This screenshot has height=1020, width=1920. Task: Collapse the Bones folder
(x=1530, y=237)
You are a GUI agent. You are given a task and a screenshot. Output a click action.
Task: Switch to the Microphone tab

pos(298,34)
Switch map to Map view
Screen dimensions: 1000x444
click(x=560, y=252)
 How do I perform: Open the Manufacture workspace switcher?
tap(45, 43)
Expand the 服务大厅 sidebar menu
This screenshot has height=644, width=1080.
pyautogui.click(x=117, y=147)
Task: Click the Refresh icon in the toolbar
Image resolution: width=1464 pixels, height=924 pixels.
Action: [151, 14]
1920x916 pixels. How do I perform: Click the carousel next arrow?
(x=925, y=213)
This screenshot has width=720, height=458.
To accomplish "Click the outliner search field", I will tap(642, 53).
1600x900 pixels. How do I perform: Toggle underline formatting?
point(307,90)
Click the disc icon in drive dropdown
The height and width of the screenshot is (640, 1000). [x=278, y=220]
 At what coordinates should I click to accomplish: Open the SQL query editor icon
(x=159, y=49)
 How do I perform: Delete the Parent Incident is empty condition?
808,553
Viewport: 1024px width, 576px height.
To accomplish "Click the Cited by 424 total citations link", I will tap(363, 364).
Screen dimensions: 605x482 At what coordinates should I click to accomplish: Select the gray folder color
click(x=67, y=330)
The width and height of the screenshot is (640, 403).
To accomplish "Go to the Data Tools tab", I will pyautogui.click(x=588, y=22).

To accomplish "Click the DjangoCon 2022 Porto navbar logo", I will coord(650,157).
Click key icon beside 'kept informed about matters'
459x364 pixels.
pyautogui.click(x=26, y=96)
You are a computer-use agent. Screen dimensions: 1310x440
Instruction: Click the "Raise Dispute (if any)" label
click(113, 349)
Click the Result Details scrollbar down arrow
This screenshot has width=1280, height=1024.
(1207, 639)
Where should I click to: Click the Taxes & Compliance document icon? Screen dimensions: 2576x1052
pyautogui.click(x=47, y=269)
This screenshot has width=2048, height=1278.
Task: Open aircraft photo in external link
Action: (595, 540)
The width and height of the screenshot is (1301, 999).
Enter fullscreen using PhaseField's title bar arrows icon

* What is expected
Copy out every one of the rows above, character for character, with nothing changed.

* Task result
This screenshot has height=1020, width=1920. Task: Collapse the Bones folder
(x=1530, y=237)
You are a GUI agent. You are given a task and a screenshot. Output a click action.
Task: Switch to the Microphone tab

pos(298,34)
Switch map to Map view
Screen dimensions: 1000x444
click(x=560, y=252)
 How do I perform: Open the Manufacture workspace switcher?
tap(45, 43)
Expand the 服务大厅 sidebar menu
This screenshot has height=644, width=1080.
pyautogui.click(x=117, y=147)
Task: Click the Refresh icon in the toolbar
Image resolution: width=1464 pixels, height=924 pixels.
Action: [151, 14]
1920x916 pixels. How do I perform: Click the carousel next arrow?
(x=925, y=213)
This screenshot has width=720, height=458.
To accomplish "Click the outliner search field", I will tap(642, 53).
1600x900 pixels. How do I perform: Toggle underline formatting?
point(307,90)
Click the disc icon in drive dropdown
The height and width of the screenshot is (640, 1000). [x=278, y=220]
 At what coordinates should I click to accomplish: Open the SQL query editor icon
(x=159, y=49)
 How do I perform: Delete the Parent Incident is empty condition?
808,553
Viewport: 1024px width, 576px height.
To accomplish "Click the Cited by 424 total citations link", I will tap(363, 364).
Screen dimensions: 605x482 At what coordinates should I click to accomplish: Select the gray folder color
click(x=67, y=330)
The width and height of the screenshot is (640, 403).
To accomplish "Go to the Data Tools tab", I will pyautogui.click(x=588, y=22).

To accomplish "Click the DjangoCon 2022 Porto navbar logo", I will coord(650,157).
Click key icon beside 'kept informed about matters'
459x364 pixels.
pyautogui.click(x=26, y=96)
You are a computer-use agent. Screen dimensions: 1310x440
Instruction: Click the "Raise Dispute (if any)" label
click(113, 349)
Click the Result Details scrollbar down arrow
This screenshot has width=1280, height=1024.
(1207, 639)
Where should I click to: Click the Taxes & Compliance document icon? Screen dimensions: 2576x1052
pyautogui.click(x=47, y=269)
This screenshot has width=2048, height=1278.
Task: Open aircraft photo in external link
Action: (595, 540)
The width and height of the screenshot is (1301, 999).
Enter fullscreen using PhaseField's title bar arrows icon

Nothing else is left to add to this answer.